Amazon CloudFront Support for Custom Origins - jeffbarr
http://aws.typepad.com/aws/2010/11/amazon-cloudfront-support-for-custom-origins.html

======
mmastrac
Oh wow. This is big! I've been waiting for this for a long time. It's
basically Squid in the cloud, but at a scale you couldn't hope to match with
your own implementation. We used CloudFront+S3 to serve all of the static
resources for DotSpots and I was really impressed with it.

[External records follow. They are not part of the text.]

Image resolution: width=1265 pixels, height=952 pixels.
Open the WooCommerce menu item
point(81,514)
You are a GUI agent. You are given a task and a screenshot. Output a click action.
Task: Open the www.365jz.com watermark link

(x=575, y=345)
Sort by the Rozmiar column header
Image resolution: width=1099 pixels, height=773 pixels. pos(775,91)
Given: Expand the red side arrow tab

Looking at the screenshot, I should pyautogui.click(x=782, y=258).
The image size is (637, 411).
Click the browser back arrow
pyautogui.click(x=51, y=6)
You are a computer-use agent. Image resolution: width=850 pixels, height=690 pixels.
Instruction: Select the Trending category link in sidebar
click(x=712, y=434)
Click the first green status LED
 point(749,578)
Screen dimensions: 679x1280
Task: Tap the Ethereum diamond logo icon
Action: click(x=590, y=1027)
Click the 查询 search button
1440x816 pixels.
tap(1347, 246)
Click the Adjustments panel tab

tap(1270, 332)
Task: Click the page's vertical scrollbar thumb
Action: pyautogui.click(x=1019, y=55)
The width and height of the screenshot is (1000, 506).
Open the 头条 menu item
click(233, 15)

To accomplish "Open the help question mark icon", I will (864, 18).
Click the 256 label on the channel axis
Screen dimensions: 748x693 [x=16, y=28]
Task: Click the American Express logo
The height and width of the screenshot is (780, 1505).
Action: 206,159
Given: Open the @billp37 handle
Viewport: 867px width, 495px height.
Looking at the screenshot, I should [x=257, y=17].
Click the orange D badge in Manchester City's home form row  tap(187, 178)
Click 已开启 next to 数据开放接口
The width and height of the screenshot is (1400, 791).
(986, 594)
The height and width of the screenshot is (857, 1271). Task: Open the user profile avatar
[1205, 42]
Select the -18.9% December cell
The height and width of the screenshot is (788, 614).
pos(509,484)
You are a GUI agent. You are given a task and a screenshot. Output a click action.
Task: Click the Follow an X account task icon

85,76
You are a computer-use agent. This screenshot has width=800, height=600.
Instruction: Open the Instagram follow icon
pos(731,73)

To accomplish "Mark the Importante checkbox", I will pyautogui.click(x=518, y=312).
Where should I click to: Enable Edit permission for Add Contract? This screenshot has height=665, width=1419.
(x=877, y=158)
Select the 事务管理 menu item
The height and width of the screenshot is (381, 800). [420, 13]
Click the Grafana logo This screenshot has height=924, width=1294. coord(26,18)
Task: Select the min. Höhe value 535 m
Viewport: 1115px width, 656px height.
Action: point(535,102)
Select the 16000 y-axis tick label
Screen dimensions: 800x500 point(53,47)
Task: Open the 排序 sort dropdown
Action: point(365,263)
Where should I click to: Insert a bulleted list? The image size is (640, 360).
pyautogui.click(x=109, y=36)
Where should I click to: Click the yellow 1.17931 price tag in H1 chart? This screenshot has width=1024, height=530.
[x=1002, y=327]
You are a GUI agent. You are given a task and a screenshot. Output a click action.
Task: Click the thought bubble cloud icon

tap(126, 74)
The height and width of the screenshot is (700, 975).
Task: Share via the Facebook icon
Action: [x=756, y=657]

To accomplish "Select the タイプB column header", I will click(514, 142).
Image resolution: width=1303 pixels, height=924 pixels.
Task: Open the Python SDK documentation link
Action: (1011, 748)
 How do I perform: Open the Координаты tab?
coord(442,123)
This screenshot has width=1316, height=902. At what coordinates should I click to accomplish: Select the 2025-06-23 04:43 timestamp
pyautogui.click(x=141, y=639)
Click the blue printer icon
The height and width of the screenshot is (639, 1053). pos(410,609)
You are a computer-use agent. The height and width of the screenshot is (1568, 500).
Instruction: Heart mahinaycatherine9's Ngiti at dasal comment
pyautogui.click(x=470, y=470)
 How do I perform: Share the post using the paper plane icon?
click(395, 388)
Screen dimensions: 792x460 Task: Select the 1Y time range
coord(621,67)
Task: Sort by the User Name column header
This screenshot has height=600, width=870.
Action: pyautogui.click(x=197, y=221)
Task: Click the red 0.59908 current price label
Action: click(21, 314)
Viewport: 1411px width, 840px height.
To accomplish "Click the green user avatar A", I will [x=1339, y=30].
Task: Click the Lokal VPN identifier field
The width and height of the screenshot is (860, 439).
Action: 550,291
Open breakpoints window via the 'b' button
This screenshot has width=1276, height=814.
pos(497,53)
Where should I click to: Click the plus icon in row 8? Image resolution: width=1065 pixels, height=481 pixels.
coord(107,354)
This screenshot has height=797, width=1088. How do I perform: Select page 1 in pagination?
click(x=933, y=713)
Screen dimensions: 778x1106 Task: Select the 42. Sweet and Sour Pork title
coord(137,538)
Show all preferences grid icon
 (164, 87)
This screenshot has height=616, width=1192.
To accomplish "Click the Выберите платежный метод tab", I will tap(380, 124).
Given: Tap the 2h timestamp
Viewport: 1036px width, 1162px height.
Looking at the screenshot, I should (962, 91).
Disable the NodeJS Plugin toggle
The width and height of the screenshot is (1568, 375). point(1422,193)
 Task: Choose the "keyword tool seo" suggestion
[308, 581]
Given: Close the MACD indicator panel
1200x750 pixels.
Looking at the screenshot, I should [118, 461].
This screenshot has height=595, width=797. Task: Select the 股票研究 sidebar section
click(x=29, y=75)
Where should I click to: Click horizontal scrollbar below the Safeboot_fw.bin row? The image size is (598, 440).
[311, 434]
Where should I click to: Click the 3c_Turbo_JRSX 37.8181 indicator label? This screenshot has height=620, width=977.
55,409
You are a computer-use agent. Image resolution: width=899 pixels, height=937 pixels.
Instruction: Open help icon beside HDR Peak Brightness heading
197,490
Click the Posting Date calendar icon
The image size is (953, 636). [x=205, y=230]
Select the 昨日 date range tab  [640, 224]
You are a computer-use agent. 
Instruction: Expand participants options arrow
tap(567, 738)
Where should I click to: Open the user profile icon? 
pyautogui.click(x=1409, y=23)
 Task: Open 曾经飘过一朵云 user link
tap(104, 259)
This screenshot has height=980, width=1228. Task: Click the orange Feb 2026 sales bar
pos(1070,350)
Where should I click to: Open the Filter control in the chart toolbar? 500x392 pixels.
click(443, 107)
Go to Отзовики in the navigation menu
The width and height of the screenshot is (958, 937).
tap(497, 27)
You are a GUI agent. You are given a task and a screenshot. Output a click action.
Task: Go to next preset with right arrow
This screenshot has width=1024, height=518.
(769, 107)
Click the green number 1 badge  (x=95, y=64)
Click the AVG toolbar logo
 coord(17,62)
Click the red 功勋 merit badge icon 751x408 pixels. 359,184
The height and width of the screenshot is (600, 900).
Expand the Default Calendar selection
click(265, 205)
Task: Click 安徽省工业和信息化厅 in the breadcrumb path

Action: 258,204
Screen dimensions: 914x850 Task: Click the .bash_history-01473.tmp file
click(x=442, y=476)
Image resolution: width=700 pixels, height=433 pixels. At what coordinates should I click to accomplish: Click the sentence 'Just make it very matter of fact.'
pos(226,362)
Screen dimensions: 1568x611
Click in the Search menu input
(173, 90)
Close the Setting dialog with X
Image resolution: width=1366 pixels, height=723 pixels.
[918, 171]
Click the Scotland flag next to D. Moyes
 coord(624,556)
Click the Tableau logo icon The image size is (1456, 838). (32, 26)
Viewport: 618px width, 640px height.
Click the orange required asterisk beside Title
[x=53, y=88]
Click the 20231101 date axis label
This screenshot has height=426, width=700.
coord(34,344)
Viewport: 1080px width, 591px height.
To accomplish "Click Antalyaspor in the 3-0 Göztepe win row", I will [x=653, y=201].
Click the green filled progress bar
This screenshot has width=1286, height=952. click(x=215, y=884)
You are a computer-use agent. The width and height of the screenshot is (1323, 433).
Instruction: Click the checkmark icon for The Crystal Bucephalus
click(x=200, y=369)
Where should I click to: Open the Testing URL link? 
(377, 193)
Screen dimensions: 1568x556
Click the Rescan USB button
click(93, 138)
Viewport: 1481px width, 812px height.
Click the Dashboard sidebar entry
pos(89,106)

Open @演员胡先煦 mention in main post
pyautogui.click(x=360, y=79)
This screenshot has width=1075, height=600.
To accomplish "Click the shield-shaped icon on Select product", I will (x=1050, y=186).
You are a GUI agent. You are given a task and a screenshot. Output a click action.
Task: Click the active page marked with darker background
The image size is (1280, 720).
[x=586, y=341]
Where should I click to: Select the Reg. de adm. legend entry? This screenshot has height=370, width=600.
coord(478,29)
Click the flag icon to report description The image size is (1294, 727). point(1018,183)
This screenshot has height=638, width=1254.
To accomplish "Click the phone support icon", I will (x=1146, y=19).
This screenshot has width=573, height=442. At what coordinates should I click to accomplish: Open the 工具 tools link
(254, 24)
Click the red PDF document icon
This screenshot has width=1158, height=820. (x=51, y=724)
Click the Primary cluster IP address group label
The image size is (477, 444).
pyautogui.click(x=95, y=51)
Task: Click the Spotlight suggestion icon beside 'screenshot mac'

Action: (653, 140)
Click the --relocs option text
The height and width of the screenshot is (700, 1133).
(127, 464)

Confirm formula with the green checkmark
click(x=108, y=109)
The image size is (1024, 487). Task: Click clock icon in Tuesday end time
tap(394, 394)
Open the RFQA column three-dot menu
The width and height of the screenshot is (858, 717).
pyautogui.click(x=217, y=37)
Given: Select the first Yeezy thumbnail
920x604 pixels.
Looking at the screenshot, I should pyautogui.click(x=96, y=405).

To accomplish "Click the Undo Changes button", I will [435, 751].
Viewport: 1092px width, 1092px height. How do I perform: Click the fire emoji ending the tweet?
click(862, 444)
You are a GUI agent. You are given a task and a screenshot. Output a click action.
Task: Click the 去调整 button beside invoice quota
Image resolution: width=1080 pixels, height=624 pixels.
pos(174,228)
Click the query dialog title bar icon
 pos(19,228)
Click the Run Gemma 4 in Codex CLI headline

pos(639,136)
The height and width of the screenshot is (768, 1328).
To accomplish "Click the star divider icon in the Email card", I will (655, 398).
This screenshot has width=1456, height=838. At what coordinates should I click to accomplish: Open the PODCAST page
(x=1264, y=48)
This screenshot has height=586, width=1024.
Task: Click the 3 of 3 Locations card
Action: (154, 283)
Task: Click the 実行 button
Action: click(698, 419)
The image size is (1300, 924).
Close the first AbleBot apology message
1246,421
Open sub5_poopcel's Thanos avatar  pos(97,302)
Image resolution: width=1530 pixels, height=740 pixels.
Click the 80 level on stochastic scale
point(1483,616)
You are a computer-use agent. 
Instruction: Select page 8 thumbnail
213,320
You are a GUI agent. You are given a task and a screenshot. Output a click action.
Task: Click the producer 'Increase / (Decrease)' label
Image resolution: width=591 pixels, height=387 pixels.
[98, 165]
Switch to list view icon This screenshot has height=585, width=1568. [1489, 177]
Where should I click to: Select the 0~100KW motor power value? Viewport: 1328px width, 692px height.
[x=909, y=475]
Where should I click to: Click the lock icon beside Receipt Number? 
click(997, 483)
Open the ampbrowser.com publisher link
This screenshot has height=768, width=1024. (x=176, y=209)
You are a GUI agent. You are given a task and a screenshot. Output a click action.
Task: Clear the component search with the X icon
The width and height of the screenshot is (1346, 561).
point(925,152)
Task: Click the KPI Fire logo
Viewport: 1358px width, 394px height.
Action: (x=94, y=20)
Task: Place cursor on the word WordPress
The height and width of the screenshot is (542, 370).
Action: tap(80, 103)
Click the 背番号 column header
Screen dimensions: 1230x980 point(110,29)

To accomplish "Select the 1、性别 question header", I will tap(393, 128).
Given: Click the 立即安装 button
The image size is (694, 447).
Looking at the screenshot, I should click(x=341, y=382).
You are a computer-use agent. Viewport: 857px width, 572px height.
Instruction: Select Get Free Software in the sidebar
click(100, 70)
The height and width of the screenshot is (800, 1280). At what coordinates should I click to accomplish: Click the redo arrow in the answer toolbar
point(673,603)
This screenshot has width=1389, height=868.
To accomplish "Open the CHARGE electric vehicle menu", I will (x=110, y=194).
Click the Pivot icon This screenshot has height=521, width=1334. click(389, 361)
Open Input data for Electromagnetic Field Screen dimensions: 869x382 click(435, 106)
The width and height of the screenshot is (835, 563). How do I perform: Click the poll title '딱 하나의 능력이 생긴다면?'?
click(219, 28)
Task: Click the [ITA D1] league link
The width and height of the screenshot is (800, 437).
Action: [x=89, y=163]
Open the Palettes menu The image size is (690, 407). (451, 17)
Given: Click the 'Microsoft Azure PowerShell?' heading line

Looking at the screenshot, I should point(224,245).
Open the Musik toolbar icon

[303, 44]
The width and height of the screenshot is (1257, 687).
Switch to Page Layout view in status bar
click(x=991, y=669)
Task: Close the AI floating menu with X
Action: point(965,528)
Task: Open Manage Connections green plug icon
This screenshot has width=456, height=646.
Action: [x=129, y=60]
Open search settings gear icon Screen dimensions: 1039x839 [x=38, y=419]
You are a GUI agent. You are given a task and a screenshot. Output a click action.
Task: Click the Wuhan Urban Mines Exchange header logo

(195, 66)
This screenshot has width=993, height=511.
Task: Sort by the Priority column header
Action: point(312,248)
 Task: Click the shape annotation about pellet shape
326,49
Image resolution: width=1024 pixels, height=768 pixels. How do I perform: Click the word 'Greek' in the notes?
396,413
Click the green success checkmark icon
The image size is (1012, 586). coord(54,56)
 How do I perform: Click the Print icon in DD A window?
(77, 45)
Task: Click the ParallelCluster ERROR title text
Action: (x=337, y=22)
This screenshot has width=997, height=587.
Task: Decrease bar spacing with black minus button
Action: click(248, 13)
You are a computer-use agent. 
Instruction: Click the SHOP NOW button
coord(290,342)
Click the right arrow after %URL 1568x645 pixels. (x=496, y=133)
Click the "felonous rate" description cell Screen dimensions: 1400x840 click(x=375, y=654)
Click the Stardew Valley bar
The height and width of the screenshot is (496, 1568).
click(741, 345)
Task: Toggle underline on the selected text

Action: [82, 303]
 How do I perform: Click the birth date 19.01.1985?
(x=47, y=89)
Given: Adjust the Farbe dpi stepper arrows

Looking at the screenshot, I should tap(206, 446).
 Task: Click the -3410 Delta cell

Some small downsides (not fatal): I'm assuming that it shares the standard
Cloudfront minimum TTL of one hour right now. It also won't pass through query
strings to your origin servers. You can invalidate items in your cache, but
the API is a bit odd (it's designed more for DMCA violations than updating
content).

This might also solve some of the issues when trying to serve gzip-compressed
content from Cloudfront. You had to jump through some hoops to get this
working with S3: the data in the bucket had to be gzip compressed and you had
to serve different content to different browsers depending on whether they
supported gzipped content or not. Hopefully it respects the Vary: header.

------
jbyers
This ups the pressure on entrenched CDNs. I love it. For static object
delivery and streaming there is no longer any excuse for usurious bandwidth
rates, opaque pricing, utter disinterest in smaller customers, and terrible
control and monitoring interfaces.

Now AWS needs to focus on CloudFront geography and performance. These go hand-
in-hand to some extent, but CloudFront does not fare well even in single node
latency tests. I know Amazon has the knowledge and drive to get there, and
when they do, I hope they eat the old CDNs' lunch.

------
pquerna
Sounds nice, though this one restriction:

    
    
      Do not rely on query string parameters. CloudFront does not 
      preserve query string parameters. (For more information, 
      see Query String Parameters.)
    

Kinda sucks :(

Makes it a not-quite-standard http reverse proxy. We have been putting cache
versioning in our query strings, just because it was easier in our framework
than changing the base url... but guess we should just fix that.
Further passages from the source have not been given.